Anyway, if the site seems basicly readable to other people as well, then it'll probably hold for Gencon. We'll have plenty of time to fiddle with it later in the fall. And now I'm also pretty proficient in messing around with Wordpress themes, if anybody needs a hand at that...

Title: Re: Using Wordpress for a company website
Post by: greyorm on August 08, 2008, 09:11:29 AM
Raven: the difference is pretty obvious if you also look at the site in Firefox.

I did, which is why I asked as I only noticed the one difference. Looking again today, and with your pointer about the borders, I do see it doesn't render them. I wouldn't say the failure to render the borders is a "pretty obvious" one, as I missed it on my quick comparison last night. It won't break your site, and the sections are clearly defined without the borders.

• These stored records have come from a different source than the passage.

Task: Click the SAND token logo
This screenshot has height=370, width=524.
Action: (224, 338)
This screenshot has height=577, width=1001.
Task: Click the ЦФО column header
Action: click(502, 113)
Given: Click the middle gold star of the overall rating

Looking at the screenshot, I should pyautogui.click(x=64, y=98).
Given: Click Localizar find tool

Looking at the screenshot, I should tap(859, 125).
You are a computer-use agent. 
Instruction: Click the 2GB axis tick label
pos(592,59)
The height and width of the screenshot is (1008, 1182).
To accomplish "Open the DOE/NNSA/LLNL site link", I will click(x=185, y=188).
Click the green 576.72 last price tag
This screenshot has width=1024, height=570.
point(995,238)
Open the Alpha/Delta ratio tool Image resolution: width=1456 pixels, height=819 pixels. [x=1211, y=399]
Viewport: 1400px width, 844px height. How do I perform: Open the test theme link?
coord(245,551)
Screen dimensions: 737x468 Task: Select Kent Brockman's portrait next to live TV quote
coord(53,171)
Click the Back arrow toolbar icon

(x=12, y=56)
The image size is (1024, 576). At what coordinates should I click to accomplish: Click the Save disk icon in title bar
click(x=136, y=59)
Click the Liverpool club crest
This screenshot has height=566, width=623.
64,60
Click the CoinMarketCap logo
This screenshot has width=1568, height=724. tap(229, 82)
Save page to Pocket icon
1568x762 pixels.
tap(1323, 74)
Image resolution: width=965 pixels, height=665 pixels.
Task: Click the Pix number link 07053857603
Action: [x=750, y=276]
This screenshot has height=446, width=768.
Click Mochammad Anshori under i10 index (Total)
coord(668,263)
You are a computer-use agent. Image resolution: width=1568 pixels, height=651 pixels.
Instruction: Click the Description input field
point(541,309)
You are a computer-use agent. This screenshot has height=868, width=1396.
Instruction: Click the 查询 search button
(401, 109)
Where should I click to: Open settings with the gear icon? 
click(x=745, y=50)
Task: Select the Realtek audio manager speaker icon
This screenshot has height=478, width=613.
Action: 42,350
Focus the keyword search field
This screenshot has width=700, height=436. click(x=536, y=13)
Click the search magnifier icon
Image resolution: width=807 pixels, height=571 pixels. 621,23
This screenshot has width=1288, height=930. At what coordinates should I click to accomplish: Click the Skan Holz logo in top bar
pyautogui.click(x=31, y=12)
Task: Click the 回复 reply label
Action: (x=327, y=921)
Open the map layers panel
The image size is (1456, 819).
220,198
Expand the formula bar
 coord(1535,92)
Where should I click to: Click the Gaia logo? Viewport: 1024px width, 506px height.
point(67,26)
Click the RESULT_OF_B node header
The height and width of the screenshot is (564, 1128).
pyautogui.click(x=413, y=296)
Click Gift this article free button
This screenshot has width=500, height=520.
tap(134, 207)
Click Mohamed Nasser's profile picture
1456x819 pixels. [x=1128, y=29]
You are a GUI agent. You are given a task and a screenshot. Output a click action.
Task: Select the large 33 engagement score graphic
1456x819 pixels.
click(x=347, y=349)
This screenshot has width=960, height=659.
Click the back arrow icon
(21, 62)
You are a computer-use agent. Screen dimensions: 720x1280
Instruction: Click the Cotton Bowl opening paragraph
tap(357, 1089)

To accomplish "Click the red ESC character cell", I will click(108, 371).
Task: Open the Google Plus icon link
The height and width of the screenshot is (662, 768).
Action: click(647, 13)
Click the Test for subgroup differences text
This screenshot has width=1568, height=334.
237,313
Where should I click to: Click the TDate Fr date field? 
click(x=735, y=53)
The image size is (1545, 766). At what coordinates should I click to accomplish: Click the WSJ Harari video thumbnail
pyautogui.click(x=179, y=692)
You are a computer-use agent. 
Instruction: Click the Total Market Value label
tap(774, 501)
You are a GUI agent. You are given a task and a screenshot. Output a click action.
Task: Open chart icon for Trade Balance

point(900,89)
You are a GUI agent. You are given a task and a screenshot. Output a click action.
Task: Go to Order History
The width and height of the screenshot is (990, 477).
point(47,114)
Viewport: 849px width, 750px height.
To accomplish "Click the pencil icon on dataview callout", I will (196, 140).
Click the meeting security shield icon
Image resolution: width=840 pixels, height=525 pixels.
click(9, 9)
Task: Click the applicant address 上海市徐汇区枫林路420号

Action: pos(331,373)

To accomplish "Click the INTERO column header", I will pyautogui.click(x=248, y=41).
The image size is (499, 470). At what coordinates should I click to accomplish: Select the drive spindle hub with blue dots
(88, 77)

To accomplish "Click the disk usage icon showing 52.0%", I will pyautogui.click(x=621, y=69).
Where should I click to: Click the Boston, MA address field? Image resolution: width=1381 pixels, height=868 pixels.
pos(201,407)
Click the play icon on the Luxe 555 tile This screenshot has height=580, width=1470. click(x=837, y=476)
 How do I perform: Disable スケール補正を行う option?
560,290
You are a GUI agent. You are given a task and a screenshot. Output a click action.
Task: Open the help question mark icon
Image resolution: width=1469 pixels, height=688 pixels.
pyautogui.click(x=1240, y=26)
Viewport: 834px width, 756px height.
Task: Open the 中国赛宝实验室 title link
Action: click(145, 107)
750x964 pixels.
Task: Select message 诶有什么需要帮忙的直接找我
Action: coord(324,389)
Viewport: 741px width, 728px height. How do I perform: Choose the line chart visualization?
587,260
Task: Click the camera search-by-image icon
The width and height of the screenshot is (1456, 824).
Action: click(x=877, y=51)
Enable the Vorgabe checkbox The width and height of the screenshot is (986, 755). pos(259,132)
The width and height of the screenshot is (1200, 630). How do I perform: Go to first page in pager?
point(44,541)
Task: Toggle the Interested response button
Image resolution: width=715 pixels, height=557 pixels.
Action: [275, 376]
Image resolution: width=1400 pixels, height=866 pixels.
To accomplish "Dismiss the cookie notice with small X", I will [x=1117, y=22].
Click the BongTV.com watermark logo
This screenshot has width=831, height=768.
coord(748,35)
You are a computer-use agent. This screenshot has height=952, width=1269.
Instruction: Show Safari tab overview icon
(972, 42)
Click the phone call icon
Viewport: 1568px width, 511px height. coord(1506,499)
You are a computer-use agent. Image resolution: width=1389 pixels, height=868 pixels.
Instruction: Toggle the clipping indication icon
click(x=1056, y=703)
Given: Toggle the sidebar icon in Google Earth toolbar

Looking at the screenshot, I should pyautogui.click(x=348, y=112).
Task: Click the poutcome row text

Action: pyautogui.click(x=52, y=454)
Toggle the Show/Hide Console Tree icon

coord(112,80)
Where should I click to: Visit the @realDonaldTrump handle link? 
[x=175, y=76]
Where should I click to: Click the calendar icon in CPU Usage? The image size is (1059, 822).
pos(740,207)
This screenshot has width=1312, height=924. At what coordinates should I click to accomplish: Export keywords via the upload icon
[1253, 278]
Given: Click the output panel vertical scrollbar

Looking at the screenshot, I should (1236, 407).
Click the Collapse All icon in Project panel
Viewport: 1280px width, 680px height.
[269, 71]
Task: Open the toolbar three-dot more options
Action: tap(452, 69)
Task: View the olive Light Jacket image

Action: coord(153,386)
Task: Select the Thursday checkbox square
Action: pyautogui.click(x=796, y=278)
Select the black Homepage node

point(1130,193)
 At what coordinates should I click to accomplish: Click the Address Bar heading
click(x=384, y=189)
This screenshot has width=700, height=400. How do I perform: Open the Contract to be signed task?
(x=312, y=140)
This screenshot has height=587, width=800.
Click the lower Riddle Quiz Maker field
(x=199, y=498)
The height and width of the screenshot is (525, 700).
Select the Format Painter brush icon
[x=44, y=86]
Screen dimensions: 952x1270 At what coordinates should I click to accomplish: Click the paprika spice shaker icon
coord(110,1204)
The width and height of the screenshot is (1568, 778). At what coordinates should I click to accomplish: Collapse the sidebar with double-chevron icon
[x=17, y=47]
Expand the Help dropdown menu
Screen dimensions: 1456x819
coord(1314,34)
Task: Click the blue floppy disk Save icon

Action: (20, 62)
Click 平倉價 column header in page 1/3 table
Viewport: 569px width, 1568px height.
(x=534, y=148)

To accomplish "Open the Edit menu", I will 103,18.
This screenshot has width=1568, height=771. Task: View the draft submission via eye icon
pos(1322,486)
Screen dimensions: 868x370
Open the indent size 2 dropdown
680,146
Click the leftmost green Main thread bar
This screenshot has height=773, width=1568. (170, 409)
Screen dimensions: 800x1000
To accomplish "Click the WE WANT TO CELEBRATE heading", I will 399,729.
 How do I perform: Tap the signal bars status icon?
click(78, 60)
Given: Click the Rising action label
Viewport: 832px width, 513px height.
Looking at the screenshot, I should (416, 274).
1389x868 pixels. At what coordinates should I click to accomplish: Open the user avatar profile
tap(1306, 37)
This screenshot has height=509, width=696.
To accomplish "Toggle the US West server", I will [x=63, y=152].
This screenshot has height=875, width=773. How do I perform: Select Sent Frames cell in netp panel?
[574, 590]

Still, I can poke around your CSS and see why the borders aren't coming up in IE, and a couple other minor things I noticed. (But, yeah, I share your disgust and non-concern with optimizing for the shit-tasticness that is IE.)

Title: Re: Using Wordpress for a company website
Post by: iago on August 08, 2008, 09:54:52 AM
Just as an additional datapoint, Evil Hat's website is entirely Wordpress:

The alterations I made to it are pretty minimal.

Title: Re: Using Wordpress for a company website
Post by: Kerin on September 17, 2008, 08:39:50 PM
Personally, my site runs on CMS Made Simple ( after having several shouting-matches with my awful Fantastico'd wordpress.  I've managed to get it looking quite lovely - you'll forgive me for not linking to it yet, as I'm quite a ways from being ready to advertise, but if anyone's really curious PM me and I will demonstrate.